* THE PROBLEM:
Your answer should be the exact lines of the data below from the one containing "You are a GUI" through the one containing "Screen dimensions: 1376x682"; please include nothing else.

* TASK DATA:
################
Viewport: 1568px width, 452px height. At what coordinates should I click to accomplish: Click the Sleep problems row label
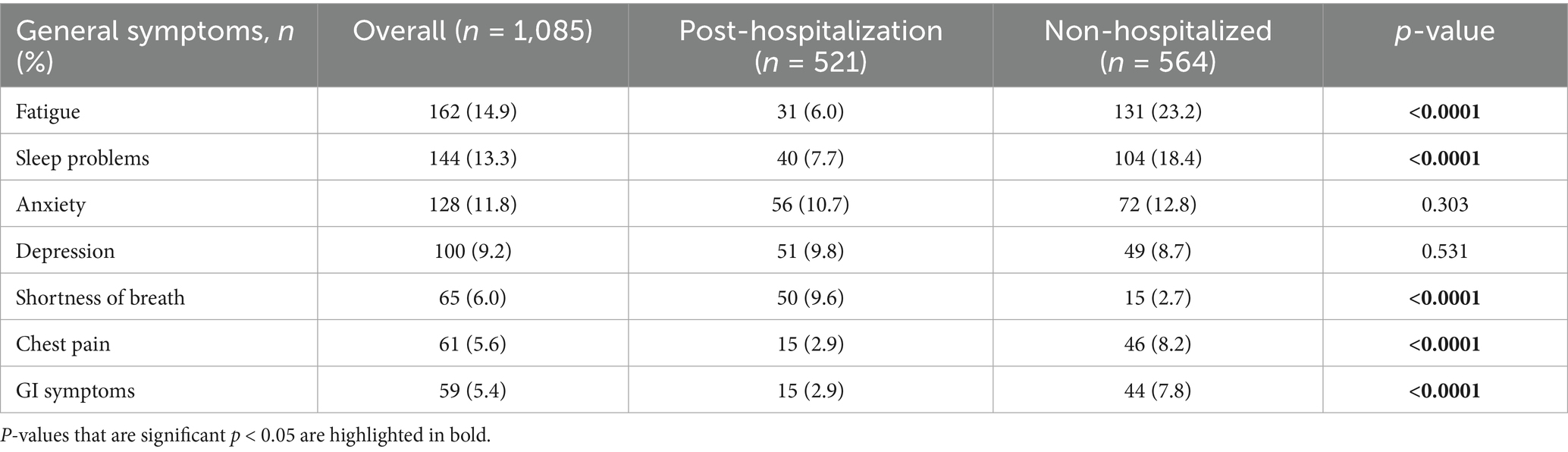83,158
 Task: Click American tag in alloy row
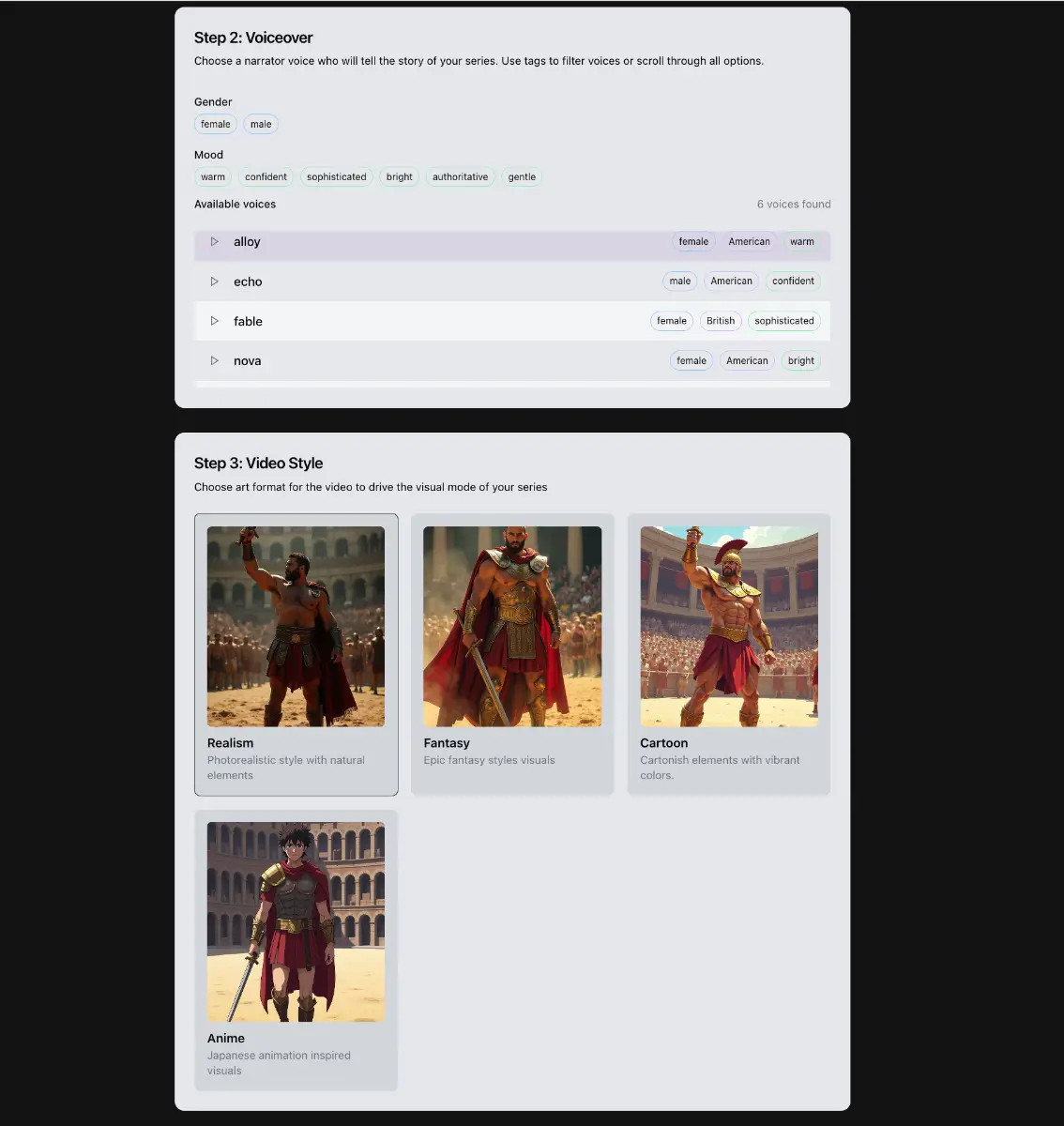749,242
################
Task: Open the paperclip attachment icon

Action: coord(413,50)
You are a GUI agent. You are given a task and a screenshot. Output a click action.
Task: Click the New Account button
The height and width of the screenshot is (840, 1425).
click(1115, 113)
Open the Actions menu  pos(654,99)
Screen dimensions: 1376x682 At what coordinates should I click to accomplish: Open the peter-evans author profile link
################
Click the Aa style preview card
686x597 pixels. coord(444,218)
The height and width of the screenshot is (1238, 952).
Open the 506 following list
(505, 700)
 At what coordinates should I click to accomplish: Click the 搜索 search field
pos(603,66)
################
* SOLUTION TO THE EXERCISE:
You are a GUI agent. You are given a task and a screenshot. Output a click action.
Task: Click the New Account button
The height and width of the screenshot is (840, 1425).
click(1115, 113)
Open the Actions menu  pos(654,99)
Screen dimensions: 1376x682 At what coordinates should I click to accomplish: Open the peter-evans author profile link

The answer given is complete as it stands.